What you should do: Your answer must be the full set of records, copied exactly, with no pictures in it.
··· Given entries ···
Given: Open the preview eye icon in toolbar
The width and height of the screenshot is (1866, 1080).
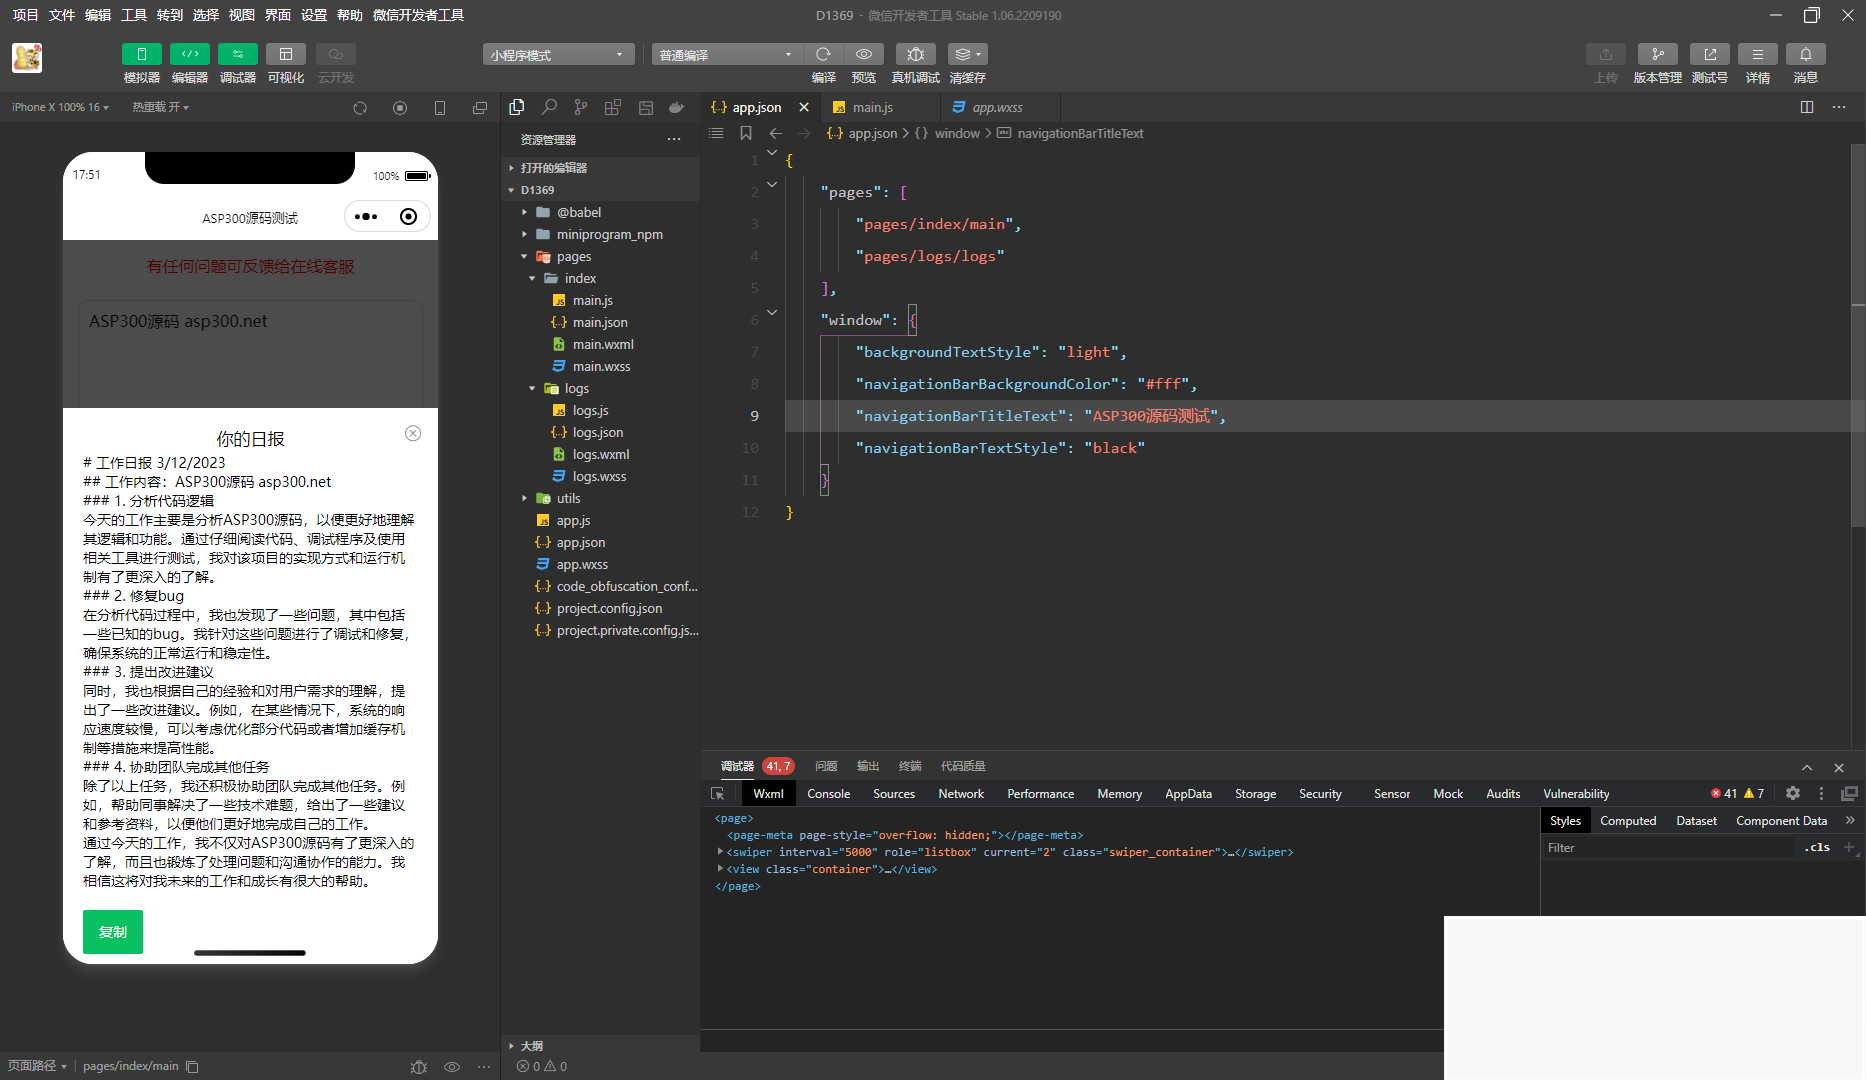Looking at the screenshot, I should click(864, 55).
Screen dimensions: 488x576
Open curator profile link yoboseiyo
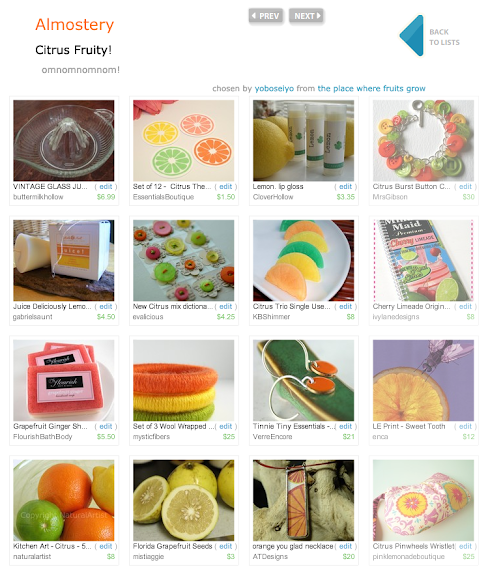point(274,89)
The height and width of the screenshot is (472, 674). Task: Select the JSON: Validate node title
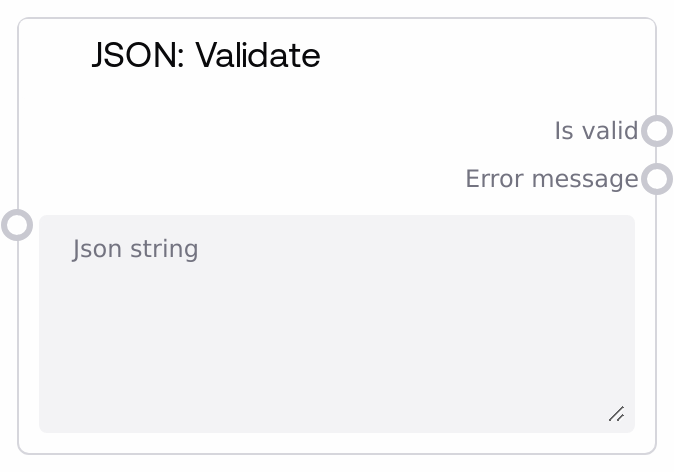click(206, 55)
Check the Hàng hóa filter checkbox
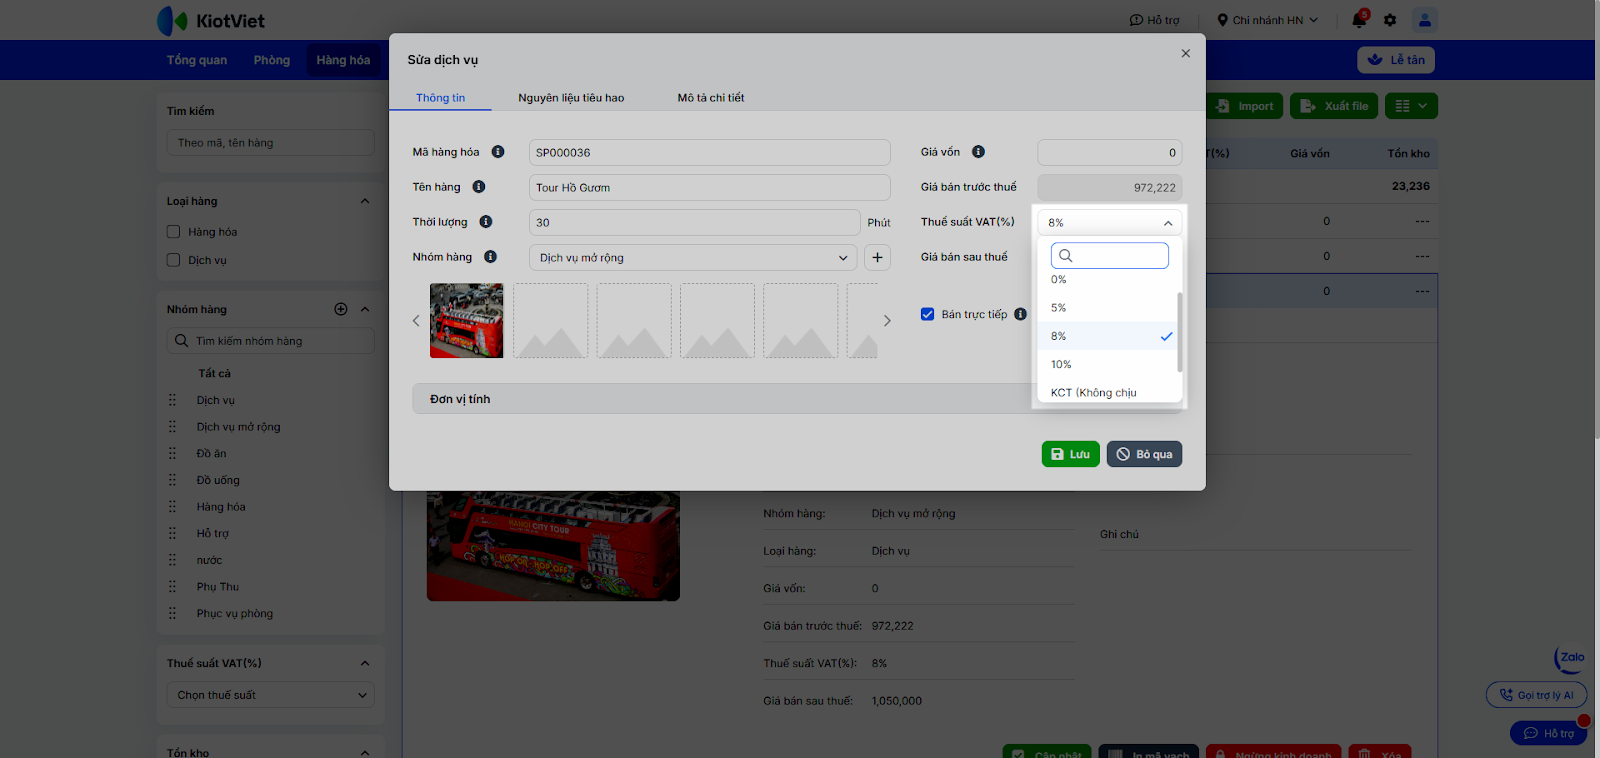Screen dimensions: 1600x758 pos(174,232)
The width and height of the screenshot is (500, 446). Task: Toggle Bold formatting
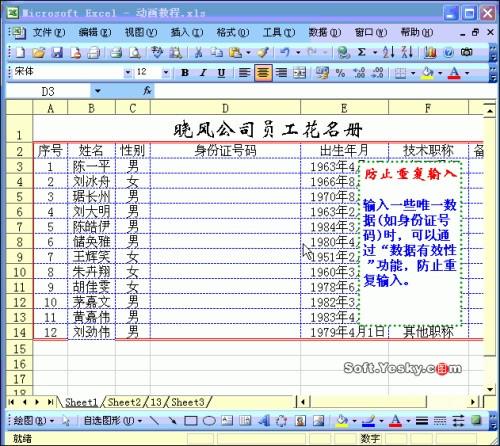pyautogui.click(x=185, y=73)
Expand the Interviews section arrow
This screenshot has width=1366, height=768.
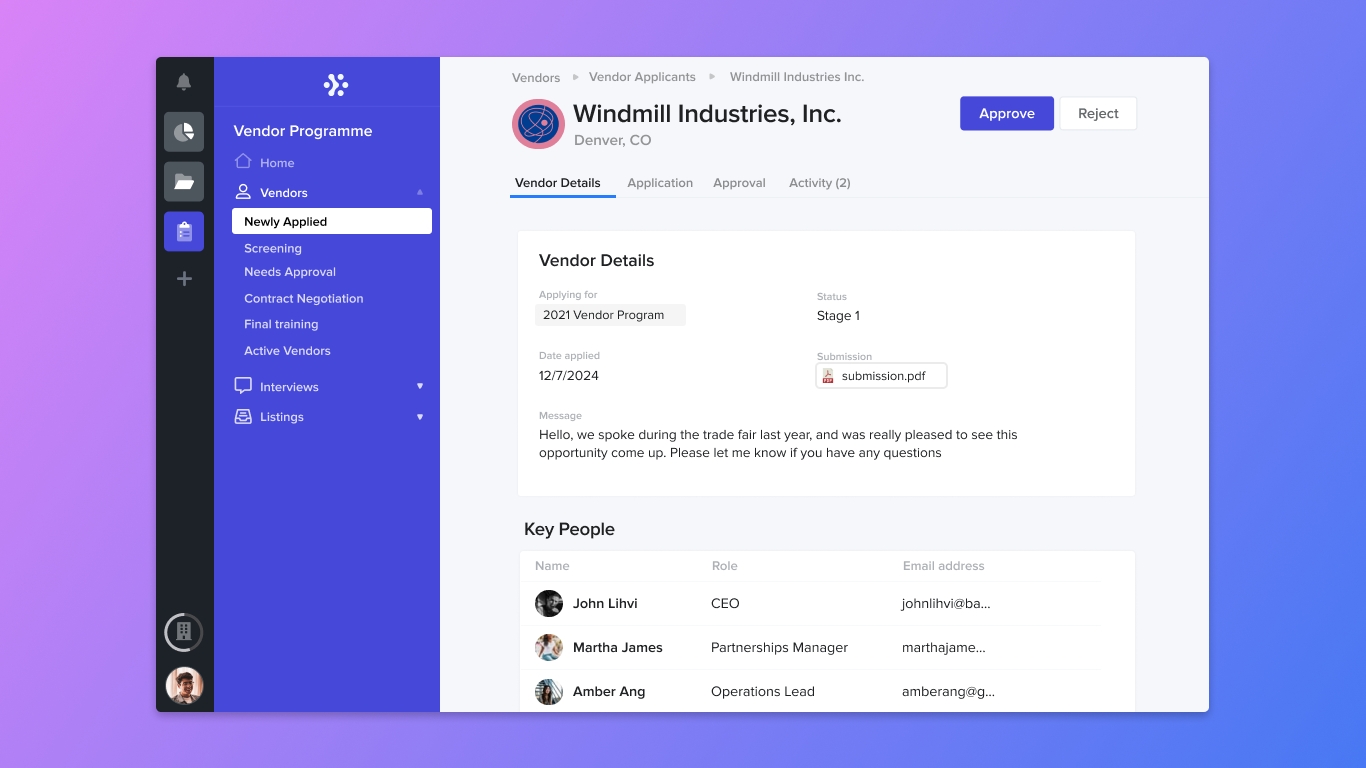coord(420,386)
···
Exercise output:
Given: Open the preview eye icon in toolbar
The width and height of the screenshot is (1866, 1080).
Looking at the screenshot, I should click(864, 55).
Screen dimensions: 488x576
Open curator profile link yoboseiyo
point(274,89)
The height and width of the screenshot is (472, 674). Task: Select the JSON: Validate node title
click(206, 55)
Check the Hàng hóa filter checkbox
Screen dimensions: 1600x758 pos(174,232)
The width and height of the screenshot is (500, 446). Task: Toggle Bold formatting
pyautogui.click(x=185, y=73)
Expand the Interviews section arrow
This screenshot has width=1366, height=768.
coord(420,386)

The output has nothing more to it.